Adapted from Dorie Greenspan’s Paris Sweets

This is one of two slightly spiffed-up versions of a pain de Gênes featured in Greenspan’s book. I’ve de-spiffed this one a bit, leaving off the almond-paste cloak that covers the original. Someday I’ll try it as it’s written, but I’m awfully partial to just a homey dusting of powdered sugar. Also note that Greenspan recommends using a stand mixer for this, since the cake batter is beaten for a full fifteen minutes—plenty long enough to wipe out the usual handheld beaters.

¼ cup all-purpose flour

2 ½ Tbs potato starch (available in the baking section of must supermarkets)

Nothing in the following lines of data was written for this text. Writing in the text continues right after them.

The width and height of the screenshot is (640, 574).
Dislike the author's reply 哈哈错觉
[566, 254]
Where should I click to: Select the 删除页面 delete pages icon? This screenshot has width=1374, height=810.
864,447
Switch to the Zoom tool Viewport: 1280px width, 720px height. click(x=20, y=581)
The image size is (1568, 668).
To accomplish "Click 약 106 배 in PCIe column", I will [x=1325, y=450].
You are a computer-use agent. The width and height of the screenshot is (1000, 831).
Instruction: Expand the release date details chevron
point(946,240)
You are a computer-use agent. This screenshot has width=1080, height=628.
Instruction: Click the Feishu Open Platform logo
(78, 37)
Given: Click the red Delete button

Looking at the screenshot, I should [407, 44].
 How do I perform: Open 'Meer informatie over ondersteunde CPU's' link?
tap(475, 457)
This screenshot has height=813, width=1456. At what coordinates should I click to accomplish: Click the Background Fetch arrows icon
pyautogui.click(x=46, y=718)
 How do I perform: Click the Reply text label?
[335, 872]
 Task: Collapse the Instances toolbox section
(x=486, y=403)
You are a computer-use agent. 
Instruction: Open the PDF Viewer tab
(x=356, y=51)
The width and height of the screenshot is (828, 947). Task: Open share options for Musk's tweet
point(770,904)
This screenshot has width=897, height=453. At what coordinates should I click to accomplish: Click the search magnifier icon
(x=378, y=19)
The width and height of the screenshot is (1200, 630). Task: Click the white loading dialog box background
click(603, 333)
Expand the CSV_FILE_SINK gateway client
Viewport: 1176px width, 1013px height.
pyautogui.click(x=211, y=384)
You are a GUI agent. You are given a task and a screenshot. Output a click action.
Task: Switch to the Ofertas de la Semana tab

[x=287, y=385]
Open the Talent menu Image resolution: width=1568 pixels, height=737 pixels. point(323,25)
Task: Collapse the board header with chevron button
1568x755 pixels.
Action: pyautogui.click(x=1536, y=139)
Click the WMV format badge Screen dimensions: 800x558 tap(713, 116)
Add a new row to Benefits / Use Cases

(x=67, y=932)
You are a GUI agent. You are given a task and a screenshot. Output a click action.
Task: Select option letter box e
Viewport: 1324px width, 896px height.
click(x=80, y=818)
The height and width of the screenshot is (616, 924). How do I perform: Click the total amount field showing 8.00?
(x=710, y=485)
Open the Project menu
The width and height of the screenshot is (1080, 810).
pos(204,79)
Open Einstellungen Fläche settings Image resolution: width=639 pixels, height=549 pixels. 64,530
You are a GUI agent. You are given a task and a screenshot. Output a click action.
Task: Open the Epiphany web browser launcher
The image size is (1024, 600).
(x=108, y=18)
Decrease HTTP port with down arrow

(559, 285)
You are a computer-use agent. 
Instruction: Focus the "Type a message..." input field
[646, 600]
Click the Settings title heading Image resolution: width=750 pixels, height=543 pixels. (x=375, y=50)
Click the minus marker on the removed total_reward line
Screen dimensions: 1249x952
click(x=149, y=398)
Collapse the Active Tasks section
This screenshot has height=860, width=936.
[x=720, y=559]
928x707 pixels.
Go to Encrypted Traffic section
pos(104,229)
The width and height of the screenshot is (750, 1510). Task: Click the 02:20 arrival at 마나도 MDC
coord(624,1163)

14 ounces soft, pliable almond paste (I used two tubes of Odense brand), broken into pieces

4 large eggs

1 stick (4 ounces) unsalted butter, melted and cooled (but still liquid)

1 Tbs Grand Marnier or kirsch (I used Jim Beam; honey, work with what you’ve got)

Powdered sugar, for dusting

Center a rack in the oven and preheat oven to 350 degrees Fahrenheit. Butter an 8-inch square pan (preferably metal, with nice, straight sides and corners), dust the inside with flour, tap out the excess, and put the pan on a baking sheet.

Sift the flour and potato starch together and set aside. Put the almond paste and two of the eggs in the bowl of a mixer fitted with the paddle attachment and beat on medium speed for five minutes. Scrape down the sides of the bowl, remove paddle, and put whisk attachment in place. Return the mixer to medium speed and beat in the remaining two eggs one at a time. Once eggs are incorporated, beat the batter for another ten minutes, scraping down the bowl frequently, until the batter is creamy. It should remind you of mayonnaise.

Stir a couple of tablespoons of this batter into the cooled melted butter. Reduce the mixer speed to low and beat in the Grand Marnier, followed by the dry ingredients, mixing only until just incorporated. Using a rubber spatula, gently fold in the butter.

Turn the batter into the prepared pan and bake for 35-40 minutes, or until the cake starts to pull away from the sides of the pan and a knife inserted in the center comes out clean. Remove cake from the oven, unmold onto a cooling rack, reinvert if you like, and cool to room temperature.

Dust powdered sugar (through a sieve or special powdered sugar shaker, if you have one) onto the top of the cake. Serve.